When documents land, your preparer reviews each one — accept it, or request a correction with a note ("this is the 2023 W-2, I need 2024"). The client sees the request and re-uploads. Once every item is accepted, the preparer marks the package complete. Then the tool exports a status report (who's done, who's outstanding, what's flagged) and an organized file set — every client's accepted documents, neatly named and foldered, ready to hand to whoever does the return.

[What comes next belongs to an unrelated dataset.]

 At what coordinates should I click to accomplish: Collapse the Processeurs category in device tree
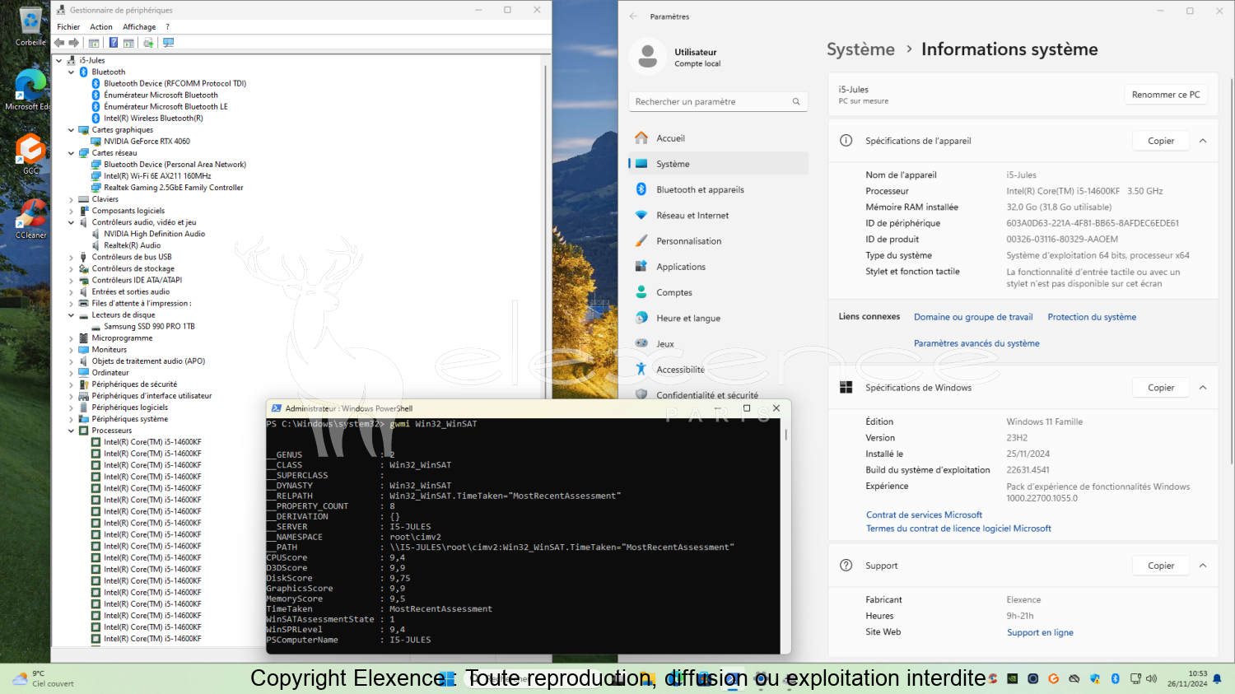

What's inside the Implementation Plan
The downloadable plan is a step-by-step file you paste into an AI coding agent. It opens by interviewing you about your business — your standard checklist items, how you name and organize files, which file types you accept, your reminder cadence, who reviews uploads, your typical and peak client volumes, and your messy edge cases (joint filers, a client uploading for three entities, the document that's "not applicable this year") — and then it tailors the data model, the checklist, the validations, and every later step to your answers. This is not a generic template; the agent reflects a short spec back to you and waits for your thumbs-up before it builds anything. From there it walks the agent through the secure per-client links, the upload-and-match flow, the received-vs-outstanding tracker, the automated reminders, the preparer accept/request-fix review screen, and the status report plus organized file export — each step with a ready-to-copy prompt. There's also a fallback so you can build and run the whole thing today even with no integration to your tax software.
The governance it includes (this is the point)

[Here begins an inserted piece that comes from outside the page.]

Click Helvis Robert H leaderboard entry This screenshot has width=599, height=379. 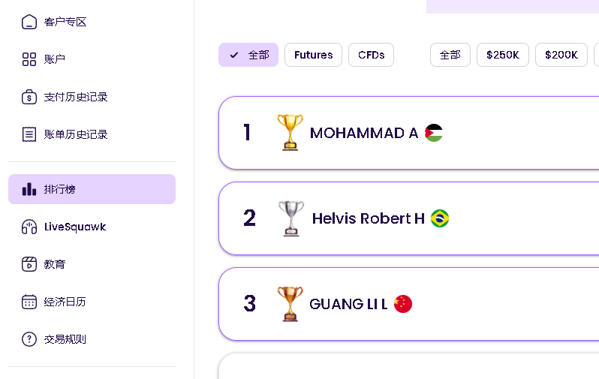click(409, 218)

This portal handles some of the most sensitive data your clients have, so it ships with the controls a tax practice needs: login so only your team and the right client can get in, row-level security so every client sees only their own checklist and files and never another client's, a complete audit trail of who uploaded, reviewed, accepted, requested fixes, and completed each item and when, a hard human-review gate so the preparer accepts each document and approves the package before it's ever marked complete, and duplicate guards keyed on checklist item so the same document can't be processed twice. Files live in access-controlled Storage with RLS — not in anyone's inbox.
Who it's for
Tax preparers, accounting firms, and internal finance teams who collect a pile of documents from clients or departments every filing season and are tired of chasing paperwork across email. If you can describe your standard document checklist and how you review what comes in, you can build this.
You've got this — start with the plan, paste the first prompt, answer the interview, and you'll watch your first client checklist go from all-outstanding to all-received the same weekend.